━━━━━ Selected text

In this chapter, we'll build up the contrastive learning framework piece by piece. We start with the core loss function, then examine two techniques that make training practical and effective: in-batch negatives (which give you hundreds of negatives "for free") and hard negative mining (which provides the challenging examples a model needs to learn fine-grained distinctions). We'll then walk through the complete training procedure of Dense Passage Retrieval (DPR), the model that brought these ideas together into a system that outperformed BM25 on open-domain question answering.

The Contrastive Learning FrameworkLink Copied

Contrastive learning is a form of metric learning. Instead of training a model to output a class label or predict the next token in a sequence, you train it to produce representations where a distance or similarity metric reflects the semantic relationship between inputs. The core philosophy is that you do not tell the model what something means in isolation; rather, you tell the model how things relate to each other, and you do so by showing both positive and negative examples of those relationships. For retrieval, this translates into a concrete objective: given a query $q$ and a relevant passage $p^+$ , their embeddings should have high similarity, while a query and an irrelevant passage $p^-$ should have low similarity.

This framing sidesteps the need for explicit labels that describe what a passage is "about." You never need to assign a topic tag or a relevance score on a fixed scale. Instead, you only need to specify pairwise relationships: this query goes with this passage, and not with that one. The model's internal representations emerge organically from the pressure of having to satisfy many such relational constraints simultaneously.

━━━━━━━━━━
━━━━━ Provided data

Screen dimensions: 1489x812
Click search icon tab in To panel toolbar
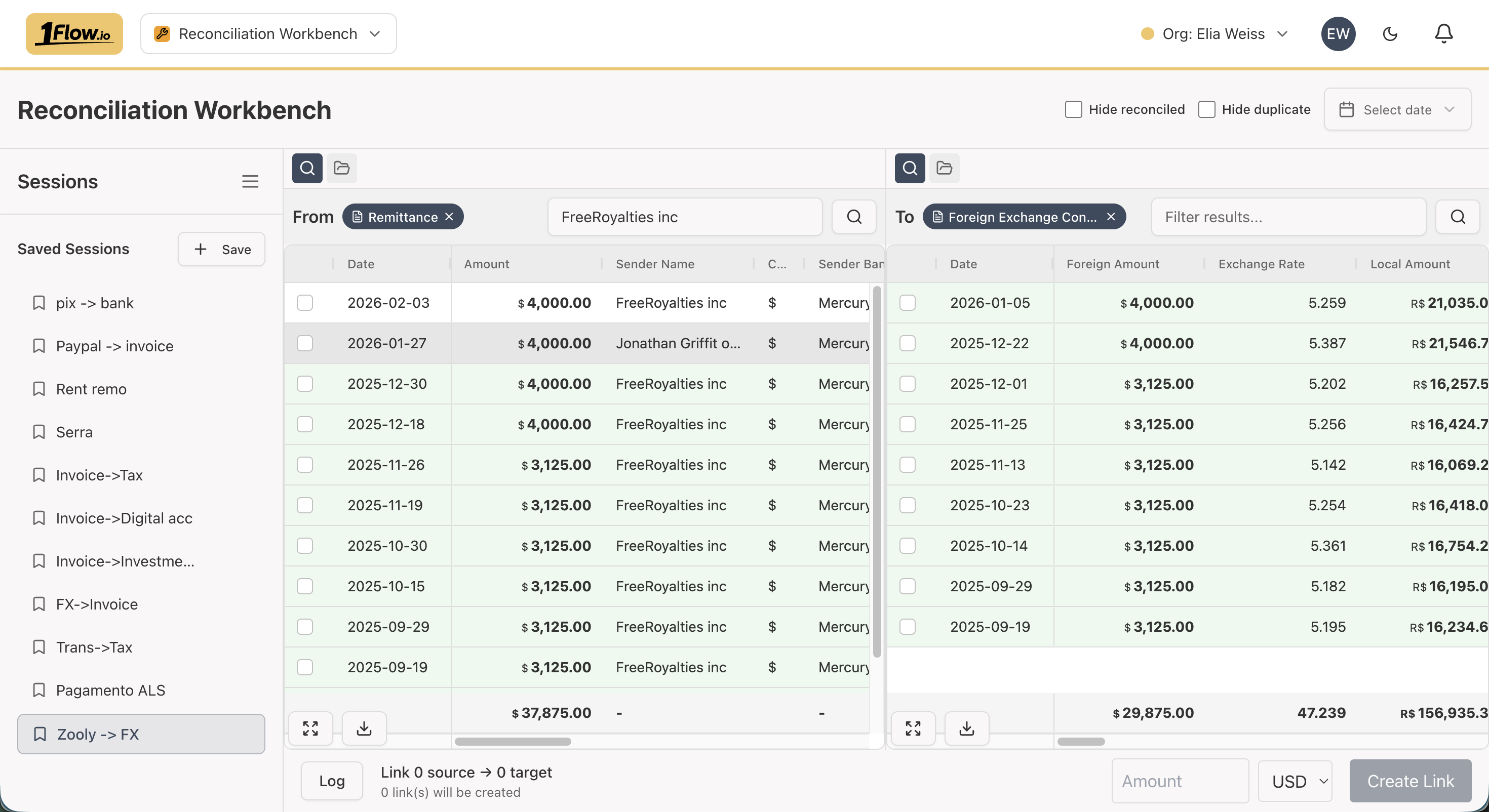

━━━━━━━━━━

### Problem to solve
According to the text on contrastive learning, why does training a retrieval model this way not require labels that describe what a passage is about? Answer in one to three sentences.

### Solution for this task
Contrastive learning only needs pairwise relationships: a given query goes with one passage and not with another. It never needs topic tags or relevance scores on a fixed scale. The model's internal representations emerge from the pressure of satisfying many of these relational constraints at once.